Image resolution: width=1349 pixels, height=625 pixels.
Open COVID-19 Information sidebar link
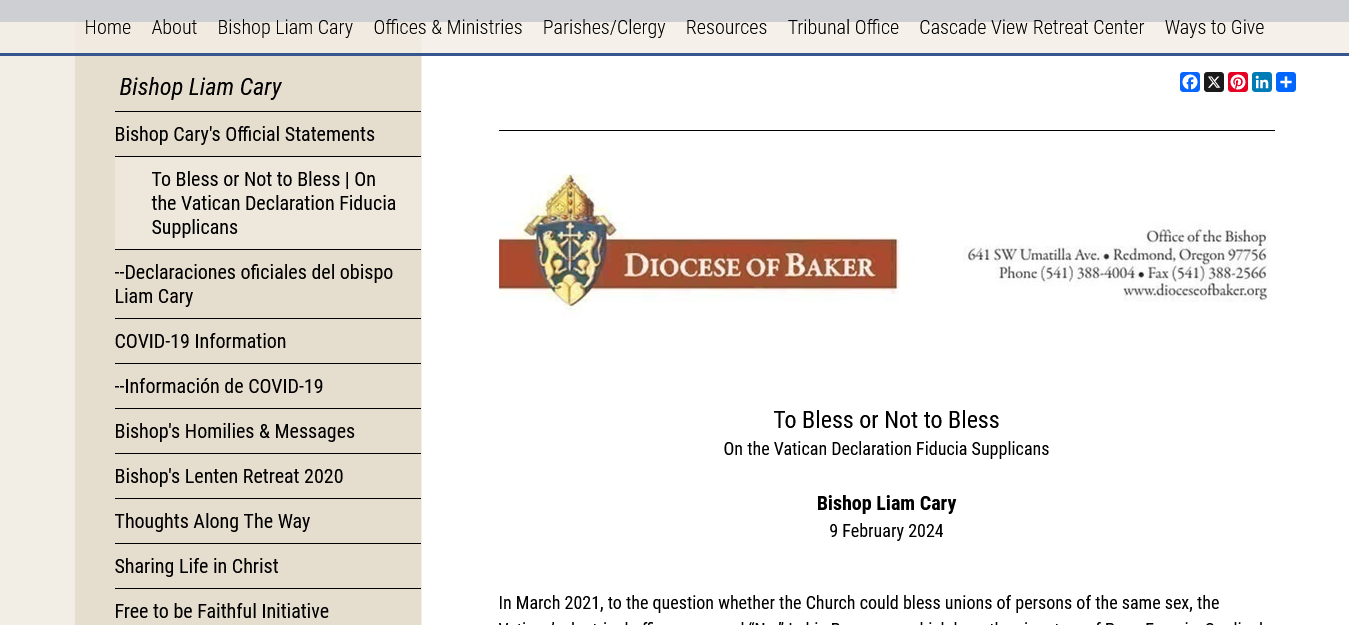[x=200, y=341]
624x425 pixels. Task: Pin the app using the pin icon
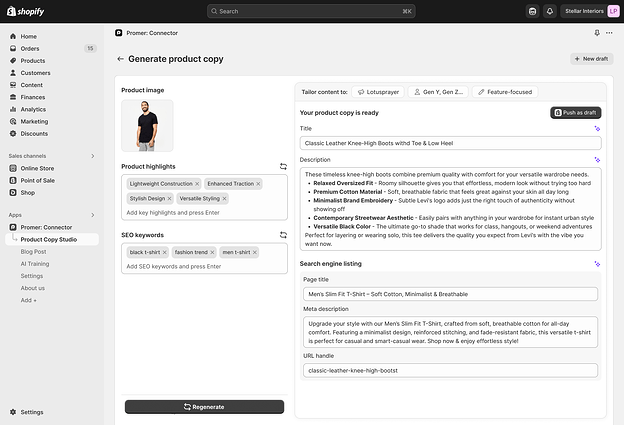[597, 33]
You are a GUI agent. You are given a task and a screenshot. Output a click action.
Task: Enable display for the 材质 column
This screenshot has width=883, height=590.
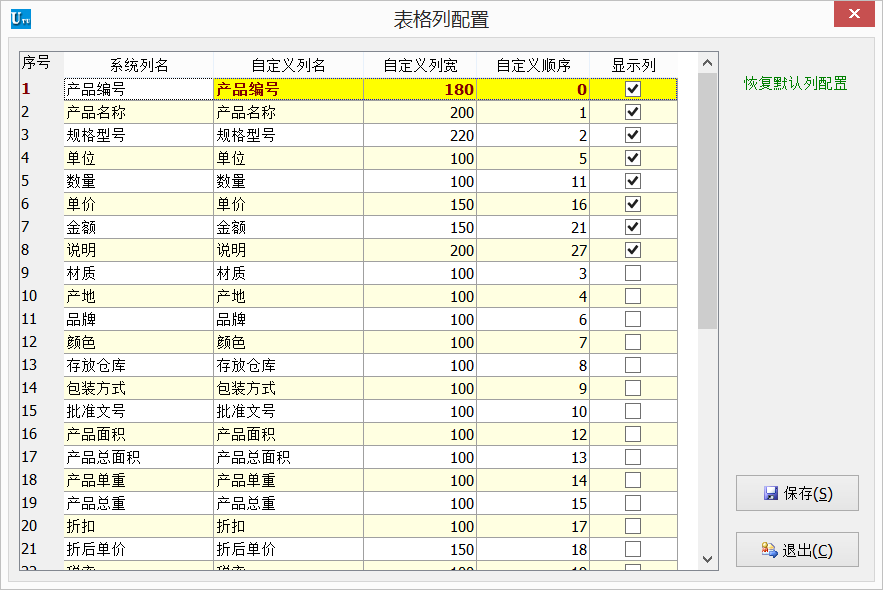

------------------------

▶ _REQUIREMENT_: What you write should match the entries exactly, except that the pictures are dropped.

▶ _TASK SOLUTION_:
Image resolution: width=1349 pixels, height=625 pixels.
Open COVID-19 Information sidebar link
[x=200, y=341]
624x425 pixels. Task: Pin the app using the pin icon
[597, 33]
You are a GUI agent. You are given a task and a screenshot. Output a click action.
Task: Enable display for the 材质 column
This screenshot has width=883, height=590.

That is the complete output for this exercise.